Pour autant, il nous semble que pour l’heure, les agences, même pas toujours équipées “au top”, sont parvenues malgré tout à “faire le job” correctement dans un contexte exceptionnellement difficile du fait de la dimension systémique de la crise :

Celui d’éclairer les investisseurs sur les risques encourus à prêter de l’argent.

Une responsabilité toute particulière

Certes, ce type d’évaluation est loin d’être neutre, ce qui confère aux agences un rôle essentiel dans le système et une responsabilité toute particulière.

Leur jugement a une incidence financière évidente puisque la note d’un pays conditionne en partie le niveau des taux d’intérêt auquel ce dernier peut s’approvisionner sur le marché international des capitaux.
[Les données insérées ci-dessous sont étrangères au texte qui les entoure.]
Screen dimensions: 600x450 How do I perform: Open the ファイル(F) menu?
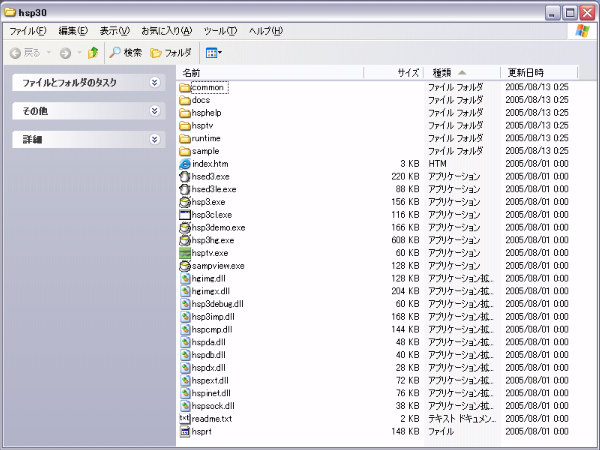[x=27, y=31]
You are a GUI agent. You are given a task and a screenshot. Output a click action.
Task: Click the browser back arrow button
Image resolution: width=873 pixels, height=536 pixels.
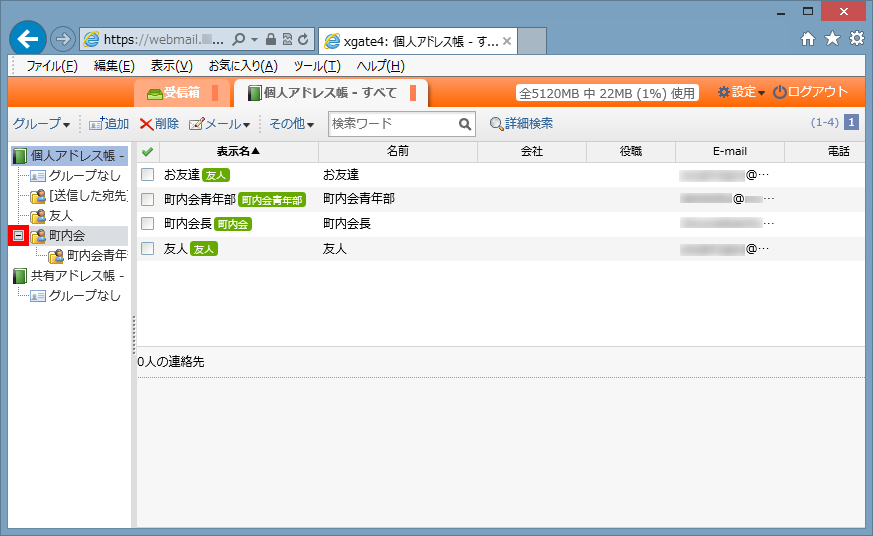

Encore qu’on ne puisse pas déterminer avec certitude si les agences de notation jouent dans cette fixation le rôle de la poule ou bien celui de l’œuf. Autrement dit, si elles suivent le marché ou si elles le précèdent. “Les agences ne sont pas la cause systématique des hausses de taux d’intérêt”, analyse l’économiste Patrick Artus qui n’a discerné que pour l’Espagne une liaison univoque entre la dégradation de la note et une hausse de la prime de risque.

Un argument en dédouanement à manier toutefois avec modération : n’est-ce pas la fonction même d’une agence de donner une information dont l’impact doit se faire nécessairement sentir sur les taux puisque que c’est son sujet ?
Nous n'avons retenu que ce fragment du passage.